Kamis, 16 Mei 2024
Wisata & Sejarah
Wayang

Kuru, Leluhur Wangsa Bharata

Senin, 9 November 2015

KISUTA.com - Alkisah di kerajaan Astina, setelah didampingi permaisuri Shakuntala dan putra mahkota Bharata, kebesaran Prabu Duswanta mencapai zaman keemasan. Kerajaan Astinapura menguasai hampir dua pertiga wilayah India. Saat Duswanta wafat Bharata naik tahta, didampingi permaisurinya yang cantik Sunandadewi. Dari pernikahannya, mereka memiliki 9 putra, tetapi anak mereka tidak ada yang selamat, meninggal semua. Akhirnya Dewa Brahma disertai Resi Bharadwaja, menemui Bharata agar Bharata mau mengangkat Bharadwaja sebagai putranya.

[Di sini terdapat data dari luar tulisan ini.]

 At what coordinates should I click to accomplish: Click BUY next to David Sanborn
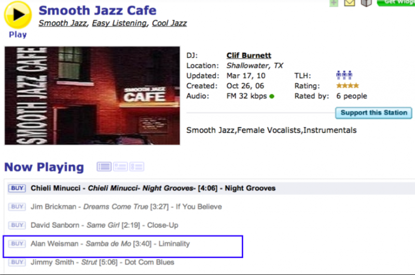(x=17, y=225)
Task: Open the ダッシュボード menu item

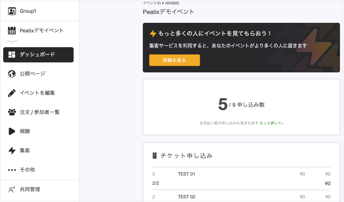Action: click(x=38, y=55)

Akhirnya Bharata menerima Bharadwaja sebagai putera. Bharadwaja menikah dengan Susila. Sebagai putera angkat Bharata, ia dicalonkan menjadi raja, tapi Bharadwaja tidak tertarik dengan kerajaannya. Ia memilih kehidupan rohani. Untuk mengatasi kekecewaan Bharata, maka Bharadwaja menyelenggarakan upacara suci. Upacara suci itu direstui oleh para dewa, maka Bharata memiliki seorang putera bernama Bhumanyu. Setelah Bharata mangkat, Bhumayu menggantikan kedudukannya sebagai raja.

Raja Bhumayu memerintah Astinapura dengan adil tanpa gejolak, beliau berputra Sambarana yang tampan dan cerdas. Pada usia tuanya Bhumayu menyerahkan tampuk pemerintahan pada Sambarana, dan melanjutkan kehidupannya sebagai Brahmana.

Sambarana menikahi Tapati putri cantik dinasti Chandra, pasangan ini memiliki seorang putera yang diberi nama Kuru. Pangeran Kuru sejak kecil menunjukkan kebesaran hati dan jiwa welas asihnya.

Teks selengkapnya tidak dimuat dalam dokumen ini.